__TEXTE FOURNI__:
-----
Chaque année, je me dis qu’il faut que j’essaye de faire un Gran Fondo. Le projet tombait toujours à l’eau parce qu’il y a cette croyance que cela est une interruption dans la fameuse préparation du triathlète.
Le week-end dernier, j’ai finalement fait le pas en participant au Gran Fondo de Mont-Tremblant. Comme son organisateur me l’avait bien mentionné, cela n’est pas une course mais plutôt un défi, soit de rouler à 160 km à 30km/h de moyenne.
Pour le triathlète moyen, un Gran Fondo reste un objet roulant non identifié. Il y a toujours cette peur face au fameux cycliste compétitif… Celui qui te regarde et semble te juger, celui qui te fera rapidement comprendre que tu ne respectes pas leurs règles.
Enfin, le Gran Fondo, cela n’est justement pas cela. D’ailleurs, symboliquement, tout le monde doit porter le même maillot, tout de suite, on perd la notion de la meute et du club… Dans ce cas, on est un ensemble qui devra se soumettre à des règles, soit de suivre les quatre encadreurs à l’avant.
La notion de l’exclusif ou il faut se faire accepter dans un groupe en adoptant leurs méthodes et justement remplacé par celle de l’inclusif ou le groupe doit s’adopter à tous.
Et la sélection? Elle est naturelle, un cycliste moins endurant ne devrait naturellement pas s’inscrire à la distance de 160 km. Dans le Gran Fondo, il y a une voiture-balai. Si le cycliste n’est vraiment pas capable de suivre le groupe, il pourra alors terminer le parcours par ses propres moyens. Contrairement à une course sur route, ces cas sont très rares. Le niveau reste accessible et demeure intéressant pour tous.
À l’image de Tremblant, tout est à la lettre, à l’heure, super sécuritaire et parfaitement organisé. Rouler dans un peloton avec 200 cyclistes est une expérience unique. Si certains pensent que cela n’est pas sécuritaire, cela est une remarque cynique, mais je préfère encore me faire mal à vélo entre nous que par un automobiliste.
-----
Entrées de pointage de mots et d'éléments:
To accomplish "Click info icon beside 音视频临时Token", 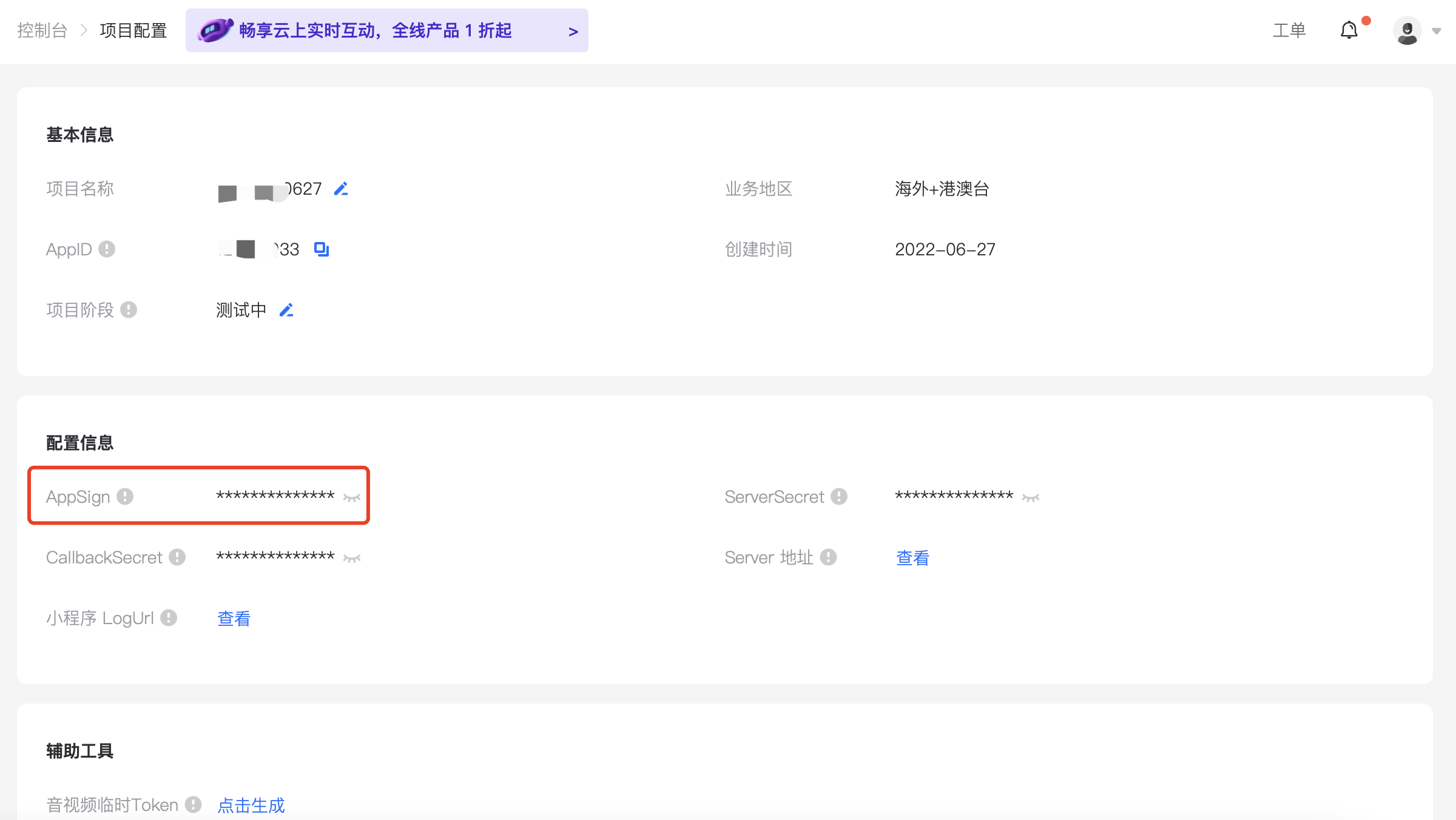I will point(193,805).
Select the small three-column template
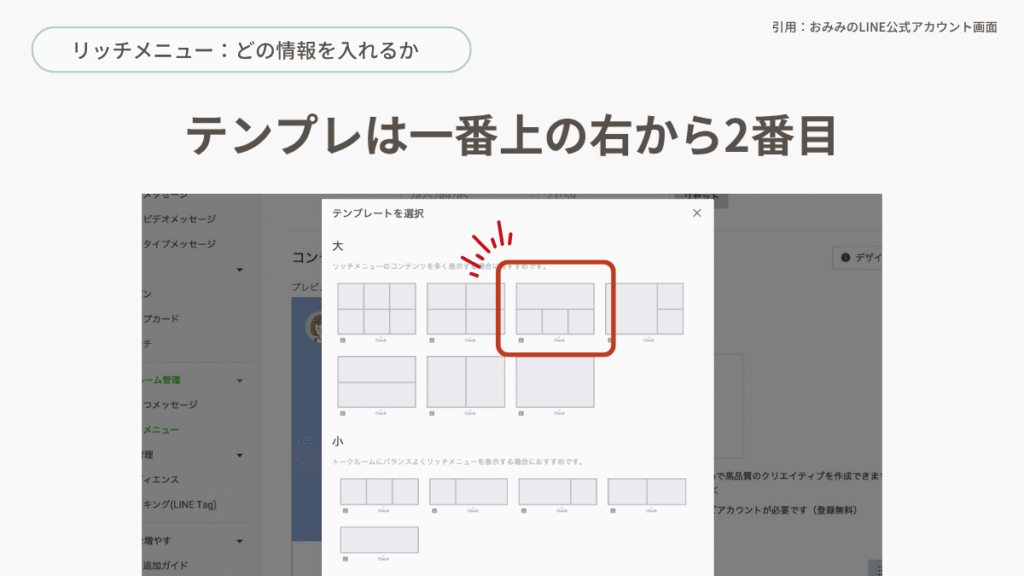This screenshot has width=1024, height=576. coord(379,491)
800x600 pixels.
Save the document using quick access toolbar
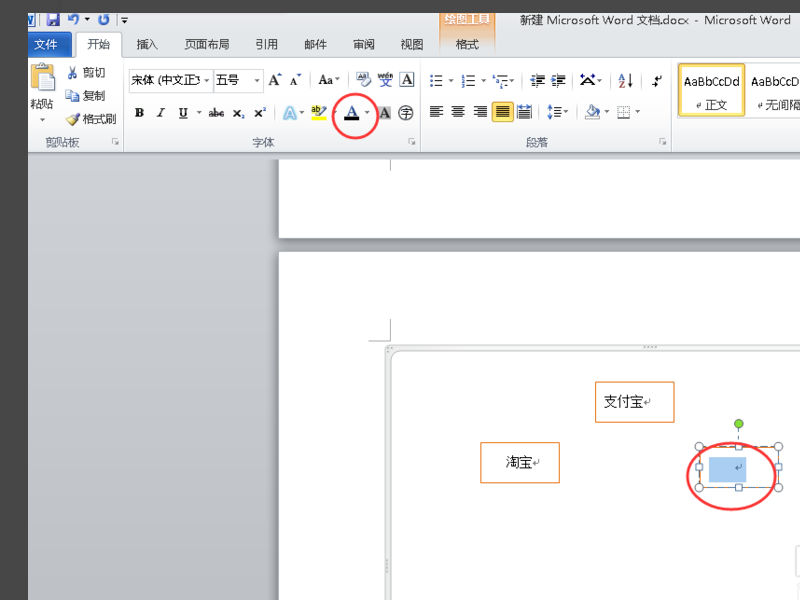(x=53, y=19)
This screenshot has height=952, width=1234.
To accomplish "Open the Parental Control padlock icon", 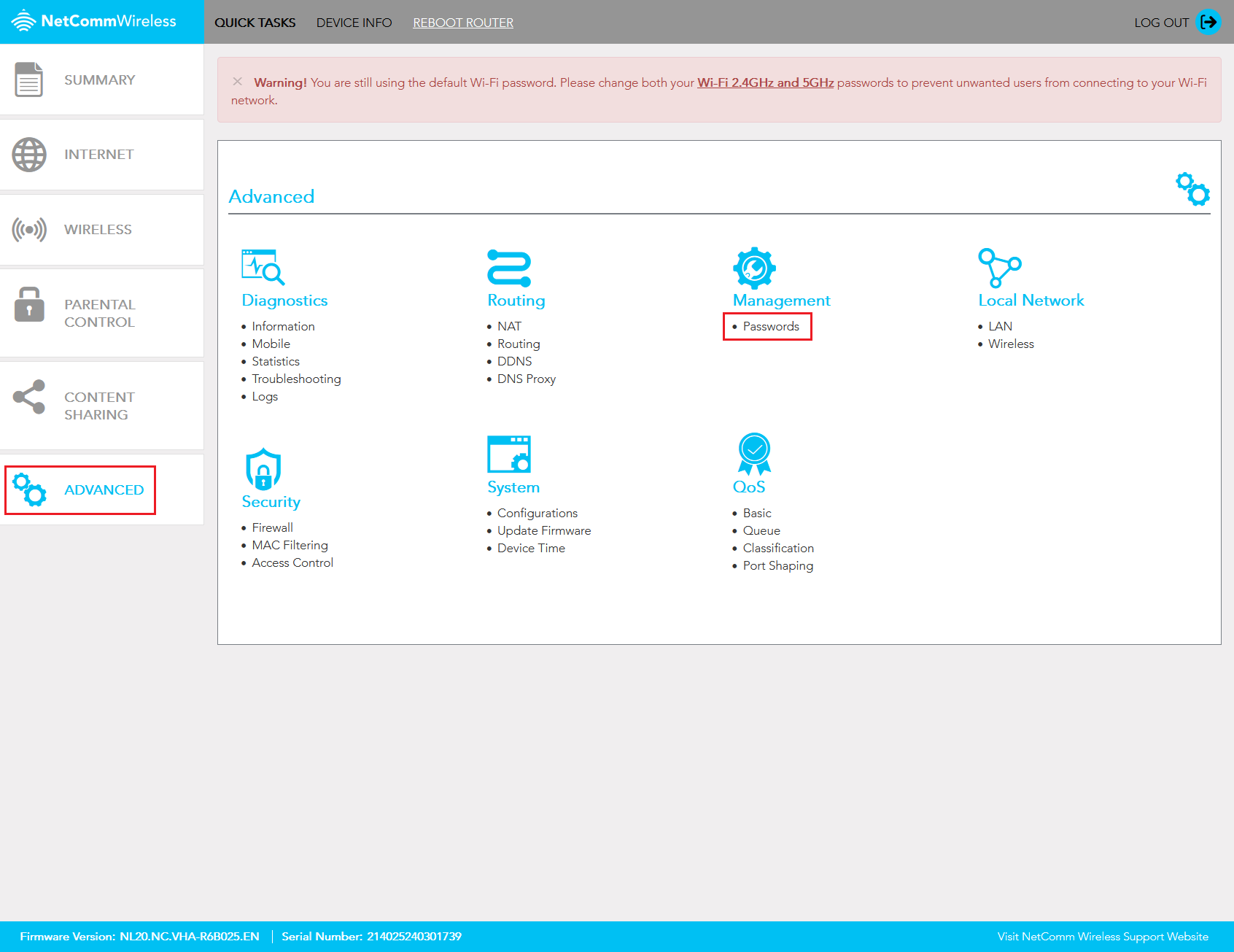I will [x=29, y=304].
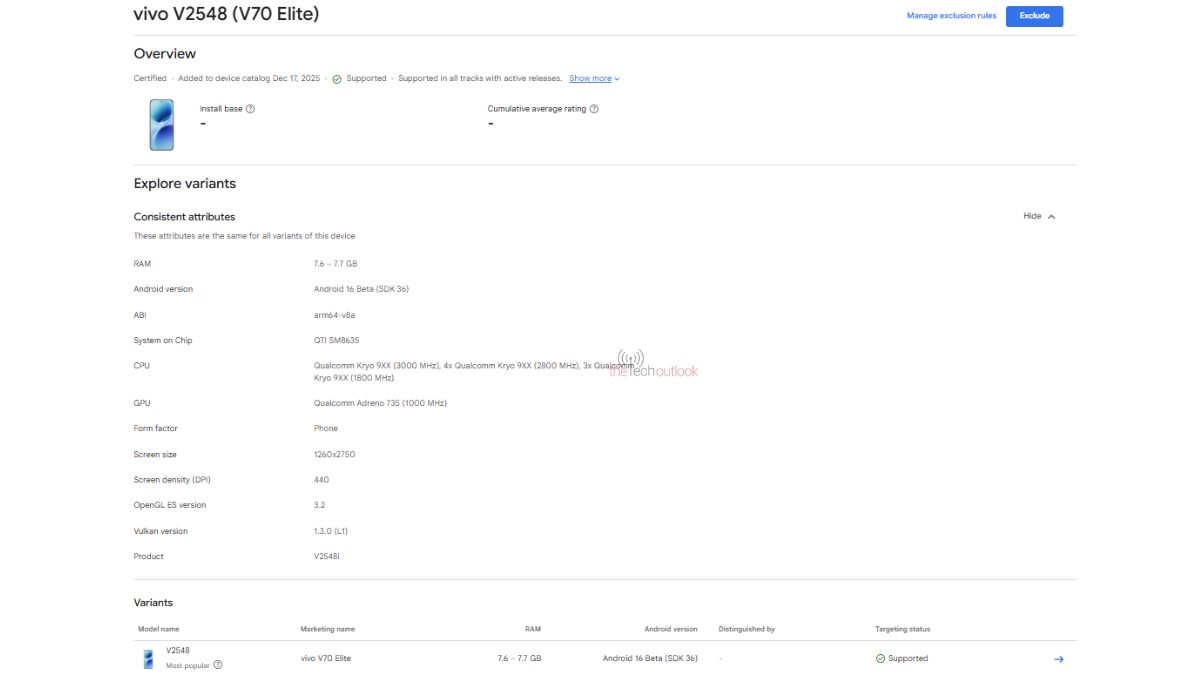Open the install base help tooltip

(x=250, y=107)
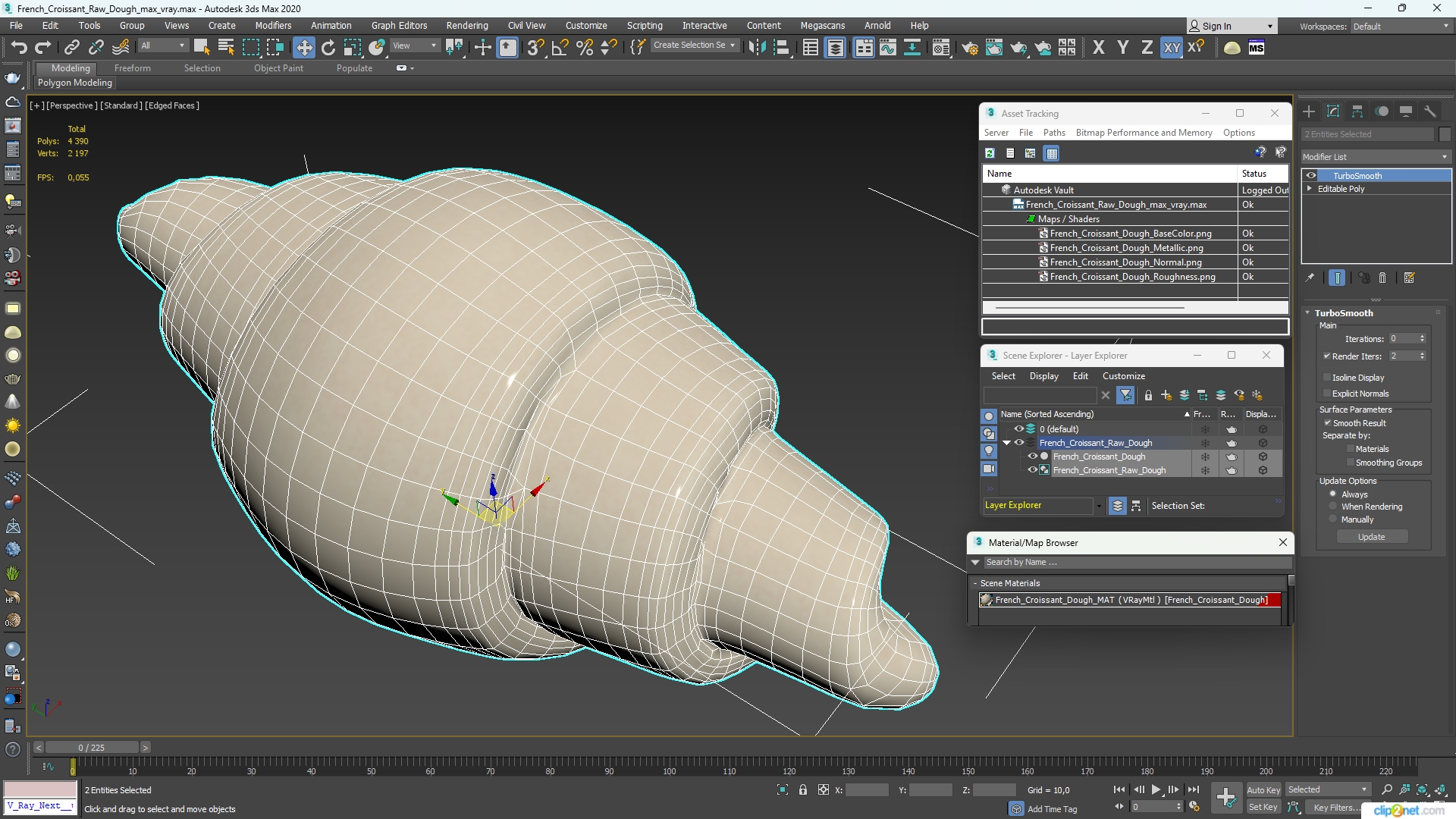Toggle visibility of French_Croissant_Dough layer
This screenshot has height=819, width=1456.
coord(1031,456)
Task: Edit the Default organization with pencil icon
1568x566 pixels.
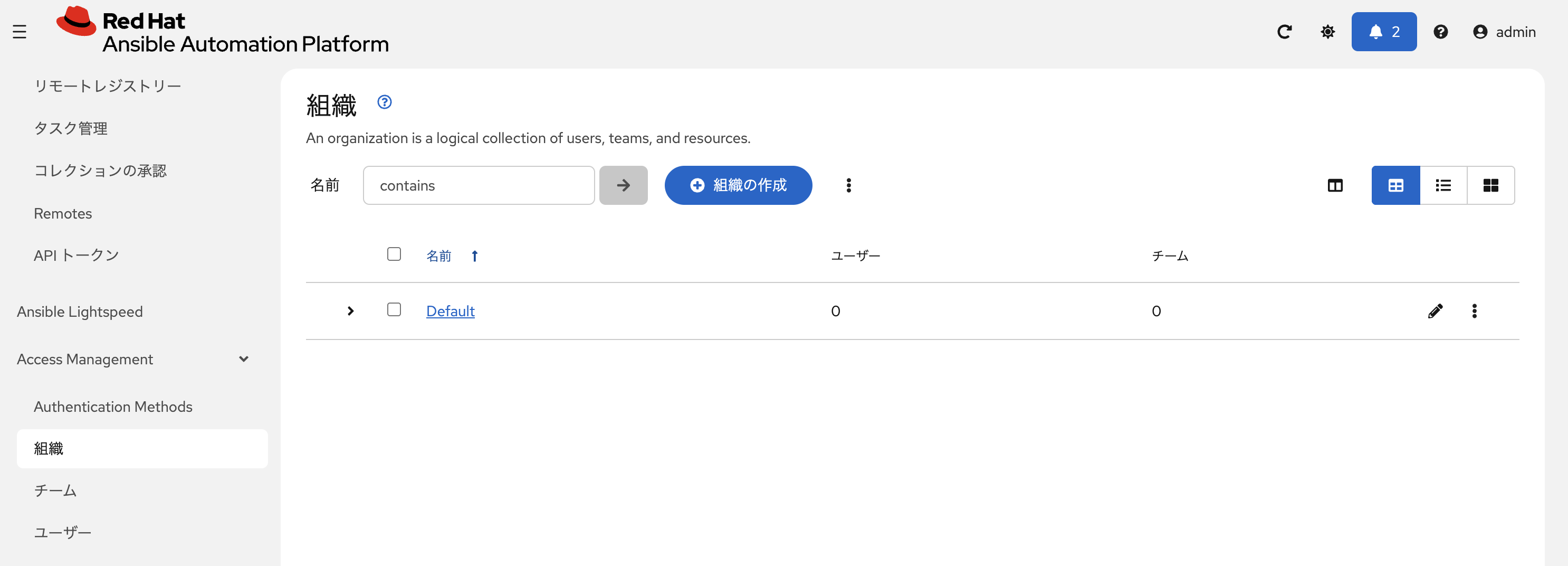Action: tap(1435, 311)
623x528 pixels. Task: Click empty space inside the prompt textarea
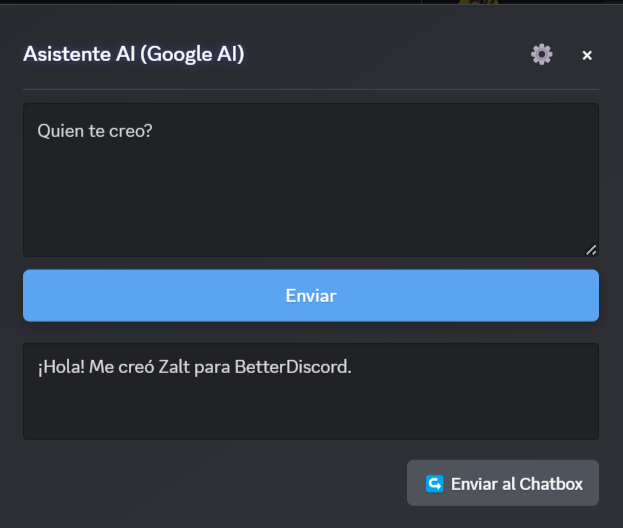(311, 199)
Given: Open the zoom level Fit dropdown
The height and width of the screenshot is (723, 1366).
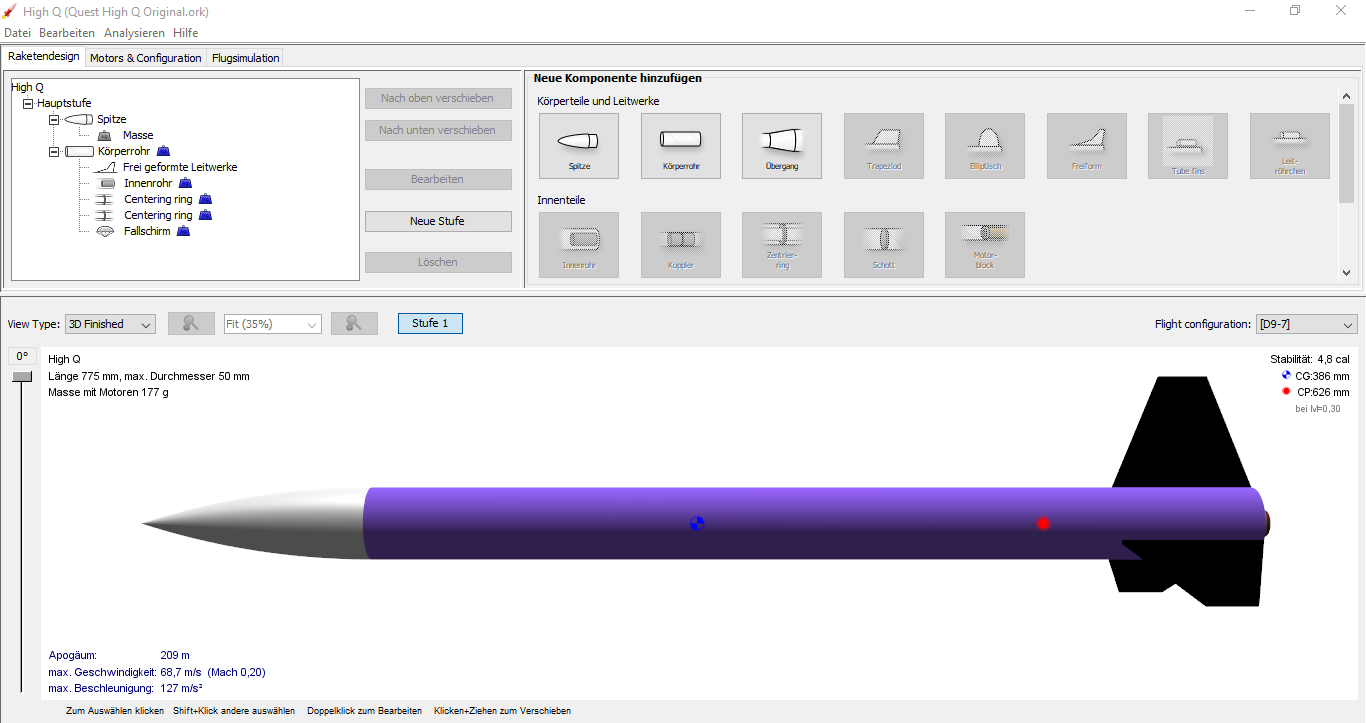Looking at the screenshot, I should [x=273, y=324].
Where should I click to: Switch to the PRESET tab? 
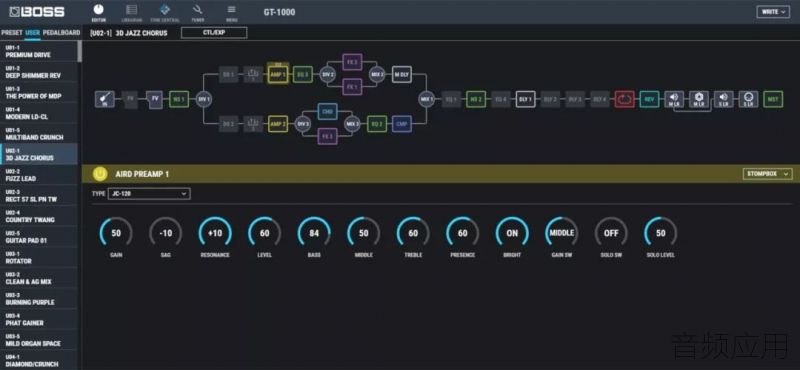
-----
__VOTRE TÂCHE__: Donnez la suite du texte sur le Gran Fondo de Mont-Tremblant, en reprenant après sa dernière phrase. Ces entrées n'ont aucun lien avec le texte.

__RÉSULTAT OBTENU__:
Malgré l’appréhension de certains, il n’y a pas eu ces fameuses chutes reliées au fait qu’il faut rouler en peloton. Dans les faits, personne ne vous demande réellement de rouler serré. Le plus important dans cet exercice, c’est de rester prévisible dans ses actions et de tenir sa ligne que cela soit dans les courbes ou les segments plus droits.
Les deux chutes que j’ai vues étaient sans gravité. L’une était très caractéristique au Gran Fondo. Dans les montées, les cyclistes augmentent l’allure… les niveaux ne sont souvent pas identiques, certains n’ont pas le même équilibre… Alors, certains se touchent et tombent.
Maintenant, l’aspect qui peut paraitre irritant, c’est qu’il faut très souvent freiner afin de permettre à ceux qui sont en arrière du groupe de revenir sur la tête. Descendre à 70km/h dans la route du Nordet ou tout juste avant une montée détonne…
Mais cela ne gage pas l’effort total pour faire les 160km, au contraire.
Ce qui est le plus agréable dans cette expérience, c’est de pouvoir emprunter des routes fermées temporairement et encadrées par la police. De plus, deux arrêts à environ 70 et 125 km pour se ravitailler sont au programme. Dans ces zones, on y retrouve de la boisson, de la nourriture, des mécaniciens et des toilettes.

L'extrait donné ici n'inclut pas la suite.